Toddler Time is...

So, I have a toddler. My third, actually. Though kids are their cutest during this time, it's also the time when they wreak havoc the most. So let me define toddler time to get some sense out of it... and hope that I get some lighthearted time out of, phew! stress-inducing moments and some wisdom too.

Toddler time is...

  • obviously, a terrible time. Toddlers aren't called the 'terrible two's' for nothing. Actually, they are most terrible around 16 months to maybe 30, when they can't communicate their wants and feelings, and so just resort to screaming, whining and worst, tantrums. Well, they think a house is not home unless it's messy. Any activity is not fun unless it's noisy, and not stimulating enough for their smarty brains if it doesn't resemble a storm.
  • extreme potty training time. It's that time when the price tag for diapers seem to be extra heavy, what with other costs of raising a toddler.

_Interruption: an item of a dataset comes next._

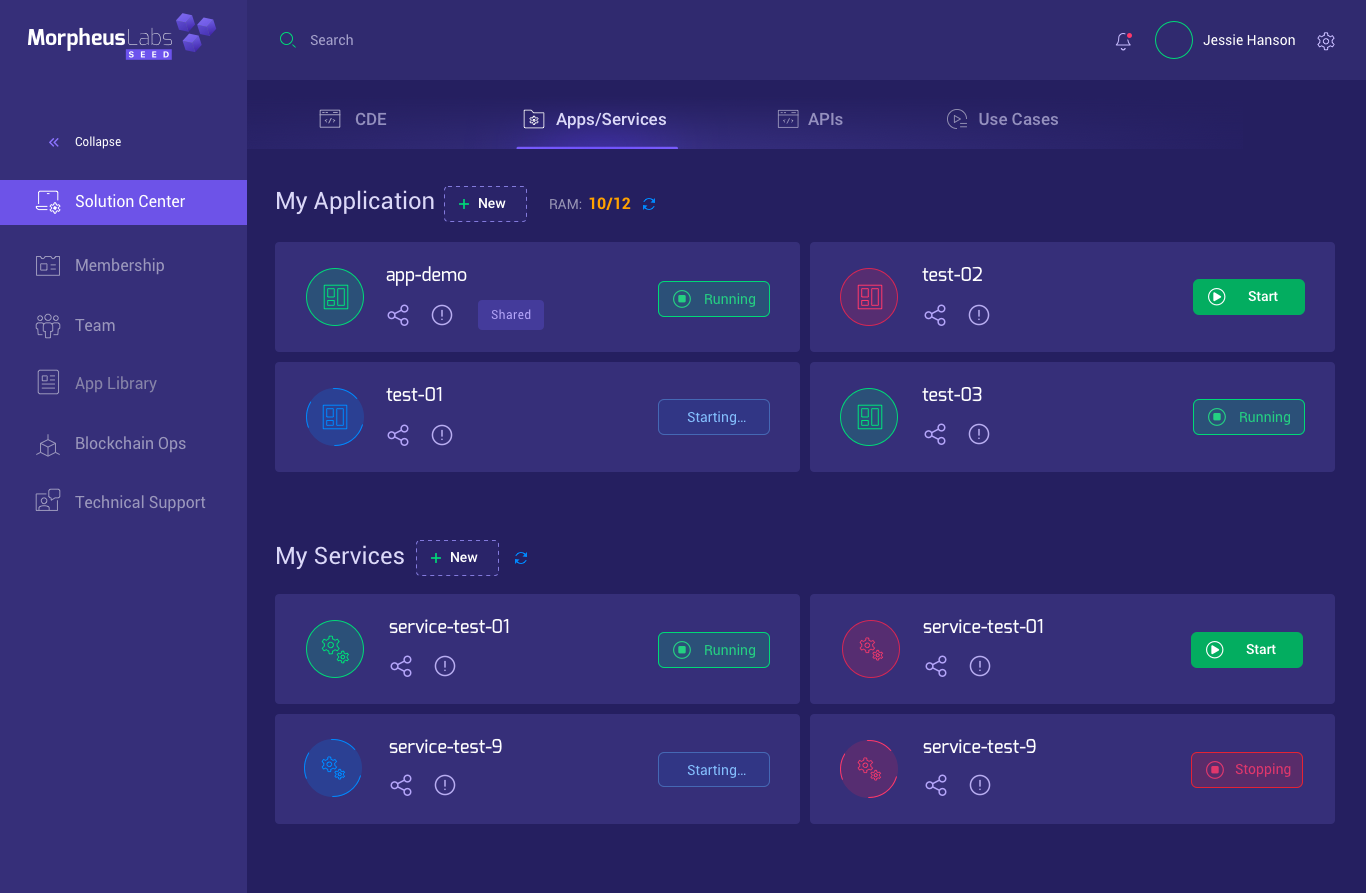The width and height of the screenshot is (1366, 893).
Task: Start the test-02 application
Action: [x=1249, y=296]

So it's that time when parents often think is the best time to save those pennies and use it for a better cause. You put them on their potty and they sit down there for ages and you check, nothing. Then you make them sit down again. They fidget. You check, still nothing. So you decide that maybe it's best to wait a little more. So you let them stand and run around free for awhile and not even a minute pass by when you smell something. Something fishy is on the floor. Ah, they opted for a standing position and not the sitting one. Yucky time! (sigh) Cleaning time.
  • tantrum time. Toddlers think they have a license to throw a tantrum anywhere, everywhere... on the toilet floor, the supermarket aisle where everyone is their audience and when you have no hand to catch or carrry them off because they are filled with their diapers, milk and your daily dose of chocolates to save you from insanity.
  • sign language and regression time. You think you got them until they wail, and wail, and won't stop until you really GOT IT! So you ask, "What do you want? Water?" You bring water. They shake their head. You ask, "Baby doll?" They say: "Mo!" Is that supposed to be no? You bring a cookie. "Mo!" You bring a spatula. Still, "Mo!" But the no seems to be increasing in intensity. You bring their teddy bear, and they whine. Now, you are desperate. What do they really want?! You sound like you're whining too. You bring an apple. It's thrown on the floor. You clean, the whine turns to wail. You give them the dirty rag. They pause from whining, then stoop down to wipe the floor and happily spread all the dirt from the rag. Then they sing while they hang the rag back where you got it. If it's not tantrum time for you, then what is?
  • time out time. It's that time when they want to move, and to stay in one place is excruciating that they would rather stand on their head than do 'time out'. But to the time-out or thinking place they must go if you want them to grow and mature beyond toddler years. And if you don't want yourself to grow older faster than you already are, then a time-out would be good for you too. Just use it wisely, like, say a prayer?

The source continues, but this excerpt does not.